[Supplied information]
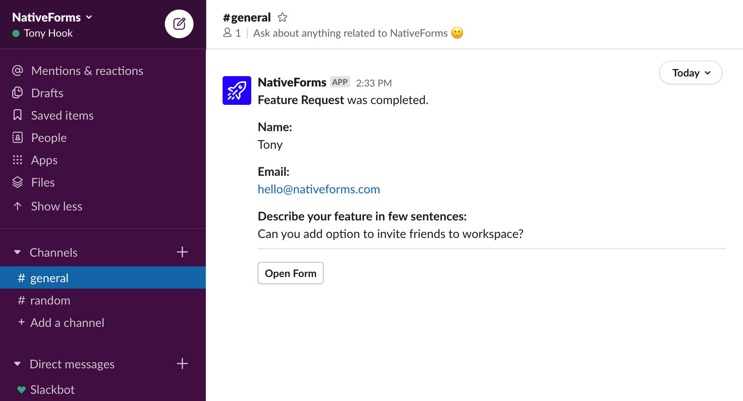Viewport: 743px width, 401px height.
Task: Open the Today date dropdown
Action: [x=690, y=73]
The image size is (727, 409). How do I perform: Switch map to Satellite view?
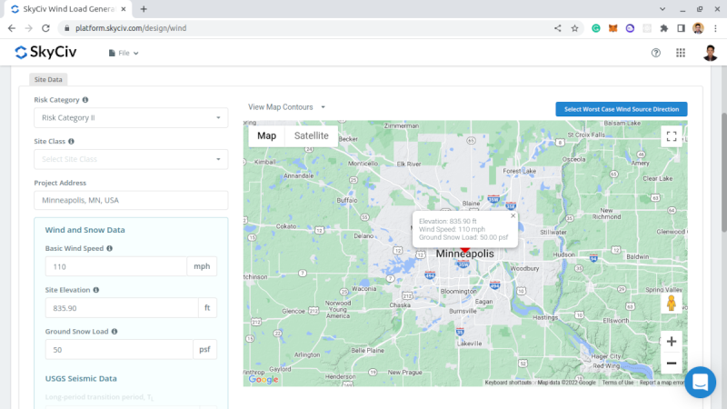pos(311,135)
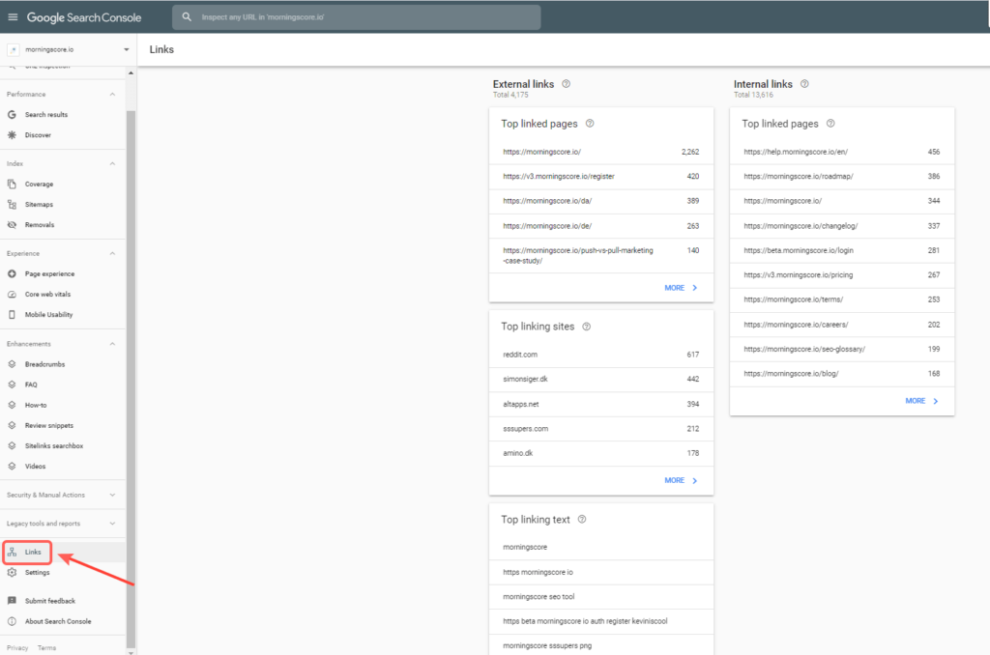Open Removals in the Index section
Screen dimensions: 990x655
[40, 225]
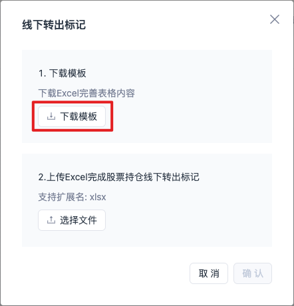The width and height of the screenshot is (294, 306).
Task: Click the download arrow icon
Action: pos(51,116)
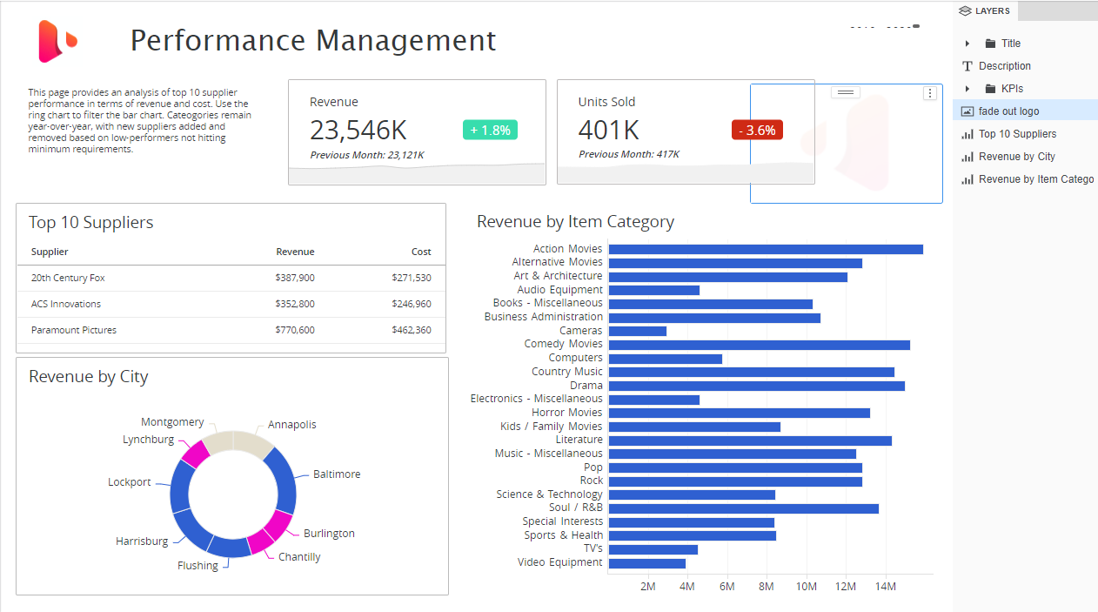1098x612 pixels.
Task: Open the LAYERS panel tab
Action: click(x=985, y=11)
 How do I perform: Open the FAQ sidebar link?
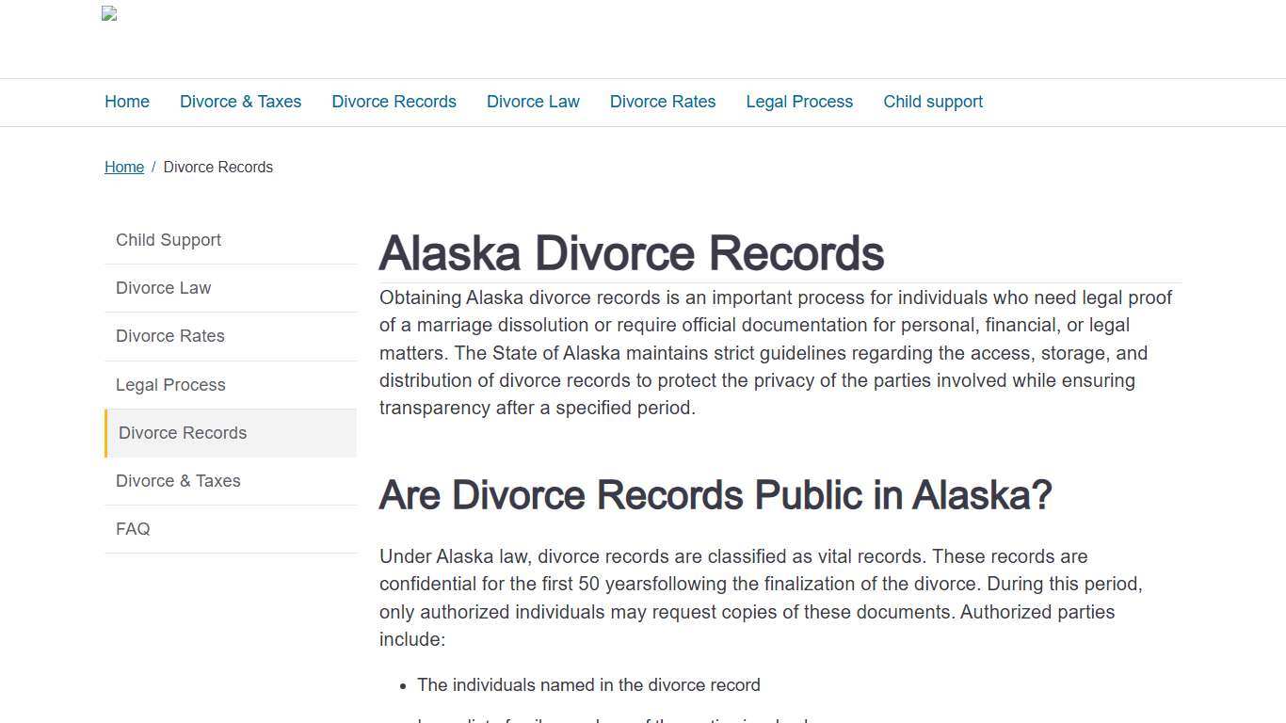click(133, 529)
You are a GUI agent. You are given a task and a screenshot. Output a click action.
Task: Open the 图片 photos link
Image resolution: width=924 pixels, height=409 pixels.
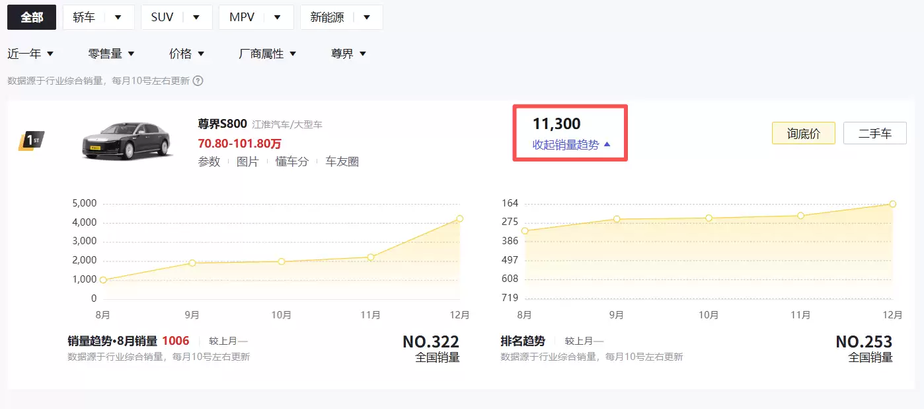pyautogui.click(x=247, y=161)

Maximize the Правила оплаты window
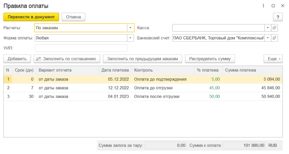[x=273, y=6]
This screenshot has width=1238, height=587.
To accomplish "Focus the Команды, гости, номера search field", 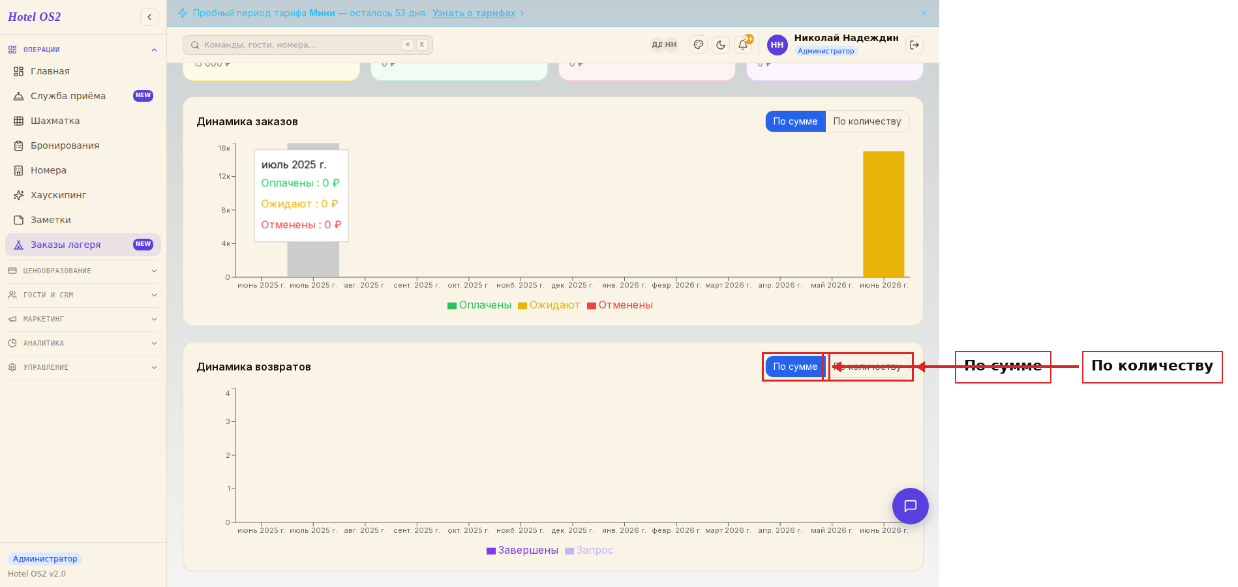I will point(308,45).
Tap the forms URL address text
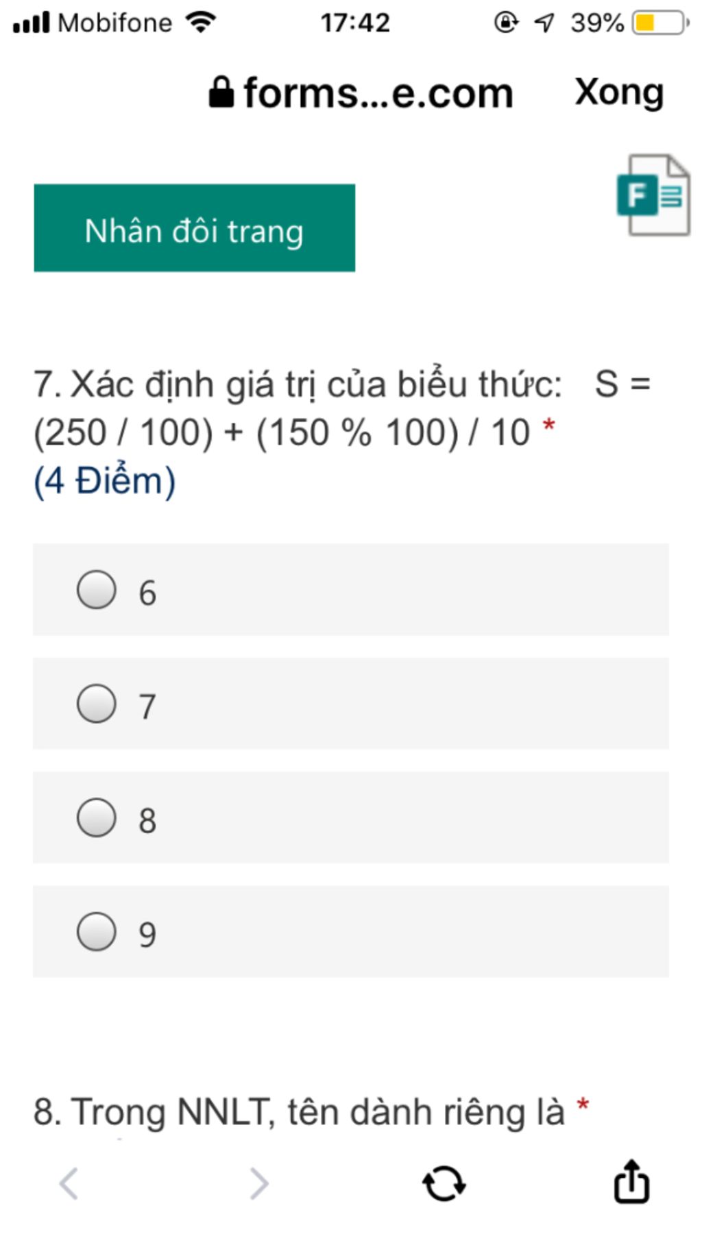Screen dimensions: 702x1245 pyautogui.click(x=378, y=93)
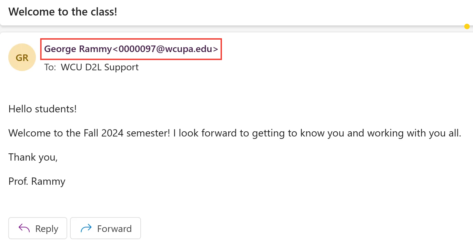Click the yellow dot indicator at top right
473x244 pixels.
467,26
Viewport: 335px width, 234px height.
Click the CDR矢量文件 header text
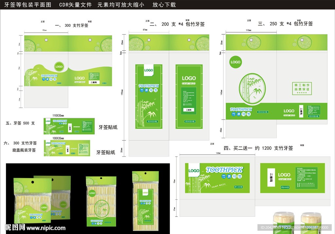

[What to produce] Starting at the line that holds "Viewport: 335px width, 234px height.", write out every remaining line of the material above exactly as it appears. Pictures should not be copied.

[Task solution]
Viewport: 335px width, 234px height.
Click the CDR矢量文件 header text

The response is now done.